TextFragmentAbsorber with TextSearchOptions Regex slowly

mwc · March 21, 2025, 11:04am

Hi, I am trying to split a 1652 page PDF based on a rule. My current implementation works fine with PDF files that have 120 pages. With my large PDF I get very long wait times when using the following code:

var document = new Document(inputStream); //use regex to split by rule var textFragmentAbsorber = new TextFragmentAbsorber( new Regex(splitRule, RegexOptions.IgnoreCase | RegexOptions.Multiline), new TextSearchOptions(true)); document.Pages.Accept(textFragmentAbsorber);
A rule looks like this, for example ^Test Is there any way to improve performance here?

Professionalize.Discourse · March 21, 2025, 11:04am

@mwc

To improve the performance of your PDF processing when using TextFragmentAbsorber with a regular expression, consider the following strategies:

Optimize the Regular Expression: Ensure that your regex pattern is as efficient as possible. For example, avoid using complex patterns that may lead to excessive backtracking. Simplifying the regex can significantly reduce processing time.
Limit the Scope of Search: Instead of processing the entire document at once, you can split the document into smaller sections or pages. This way, you can handle each section individually, which may help in reducing the load and improving performance.
Use TextSearchOptions Wisely: The TextSearchOptions parameter can be configured to optimize the search. For instance, if you do not need case-insensitive search or multiline matching, you can disable those options to speed up the process.
Parallel Processing: If your environment supports it, consider processing multiple pages in parallel. This can be done by using multi-threading to handle different pages simultaneously, which can significantly reduce the overall processing time.
Profile Your Code: Use profiling tools to identify bottlenecks in your code. This can help you understand which parts of the regex processing are taking the most time and allow you to focus your optimization efforts effectively.

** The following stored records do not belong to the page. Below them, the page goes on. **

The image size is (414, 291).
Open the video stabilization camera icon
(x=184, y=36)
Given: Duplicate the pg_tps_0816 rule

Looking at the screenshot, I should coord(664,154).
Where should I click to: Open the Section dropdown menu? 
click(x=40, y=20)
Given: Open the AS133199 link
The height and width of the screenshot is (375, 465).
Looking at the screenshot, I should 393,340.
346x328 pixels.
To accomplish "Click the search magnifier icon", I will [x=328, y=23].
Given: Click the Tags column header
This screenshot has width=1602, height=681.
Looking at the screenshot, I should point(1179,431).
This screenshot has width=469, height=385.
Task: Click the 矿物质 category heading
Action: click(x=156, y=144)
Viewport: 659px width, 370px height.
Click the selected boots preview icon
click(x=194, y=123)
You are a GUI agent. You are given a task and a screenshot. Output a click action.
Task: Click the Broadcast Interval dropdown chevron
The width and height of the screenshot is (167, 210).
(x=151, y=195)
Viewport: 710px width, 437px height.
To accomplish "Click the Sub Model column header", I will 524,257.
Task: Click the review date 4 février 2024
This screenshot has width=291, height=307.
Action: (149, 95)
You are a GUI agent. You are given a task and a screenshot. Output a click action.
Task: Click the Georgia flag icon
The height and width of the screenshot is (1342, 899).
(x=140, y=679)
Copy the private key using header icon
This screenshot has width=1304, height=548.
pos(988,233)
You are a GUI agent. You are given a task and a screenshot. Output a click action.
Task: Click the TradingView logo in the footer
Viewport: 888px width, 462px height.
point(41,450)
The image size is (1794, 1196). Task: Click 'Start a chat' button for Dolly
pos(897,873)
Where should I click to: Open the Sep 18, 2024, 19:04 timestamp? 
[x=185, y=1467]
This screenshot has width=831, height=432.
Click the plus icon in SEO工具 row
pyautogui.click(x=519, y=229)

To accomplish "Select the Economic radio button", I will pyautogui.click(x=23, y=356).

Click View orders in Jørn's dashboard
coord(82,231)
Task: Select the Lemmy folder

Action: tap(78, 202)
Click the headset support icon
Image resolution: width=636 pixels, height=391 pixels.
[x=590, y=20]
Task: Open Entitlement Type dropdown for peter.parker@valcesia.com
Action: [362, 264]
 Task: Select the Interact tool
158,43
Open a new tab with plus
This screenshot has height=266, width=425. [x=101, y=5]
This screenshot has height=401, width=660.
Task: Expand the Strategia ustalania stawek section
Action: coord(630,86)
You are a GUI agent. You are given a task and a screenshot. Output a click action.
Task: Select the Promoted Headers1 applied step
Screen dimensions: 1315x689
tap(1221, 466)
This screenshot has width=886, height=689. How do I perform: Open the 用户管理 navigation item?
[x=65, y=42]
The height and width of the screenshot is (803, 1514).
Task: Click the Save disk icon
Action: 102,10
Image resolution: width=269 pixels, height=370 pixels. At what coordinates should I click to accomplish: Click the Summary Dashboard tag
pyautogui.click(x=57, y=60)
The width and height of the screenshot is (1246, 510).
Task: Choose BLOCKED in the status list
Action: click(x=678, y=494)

Here is a sample code snippet that demonstrates how to set up the TextFragmentAbsorber with optimized options:

import com.aspose.pdf.Document;
import com.aspose.pdf.TextFragment;
import com.aspose.pdf.TextFragmentAbsorber;
import com.aspose.pdf.TextFragmentCollection;
import com.aspose.pdf.TextSearchOptions;

public class OptimizeTextSearch {
    public static void main(String[] args) {
        Document pdfDocument = new Document("largeDocument.pdf");
        
        // Optimize regex pattern
        String splitRule = "^Test"; // Example pattern
        TextFragmentAbsorber textFragmentAbsorber = new TextFragmentAbsorber(
            splitRule, new TextSearchOptions(false)); // Disable case-insensitive and multiline options

        // Process each page individually
        for (int i = 1; i <= pdfDocument.getPages().size(); i++) {
            pdfDocument.getPages().get_Item(i).accept(textFragmentAbsorber);
            TextFragmentCollection textFragmentCollection = textFragmentAbsorber.getTextFragments();
            // Process the found fragments as needed
        }
    }
}

By implementing these strategies, you should see an improvement in the performance of your PDF processing tasks.

mwc · March 21, 2025, 11:17am

Your suggetions do not work for me and set

public TextSearchOptions(bool isRegularExpressionUsed);

to false does not sound right to me since i want to use regex for this kind of work.

asad.ali · March 21, 2025, 6:34pm

@mwc

Have you tried using 25.3 version of the API? If issue still persists, please share your sample PDF file with us along with some information how much time the API is taking to process it and what is your environment detail e.g. CPU, RAM, etc. We will further proceed accordingly.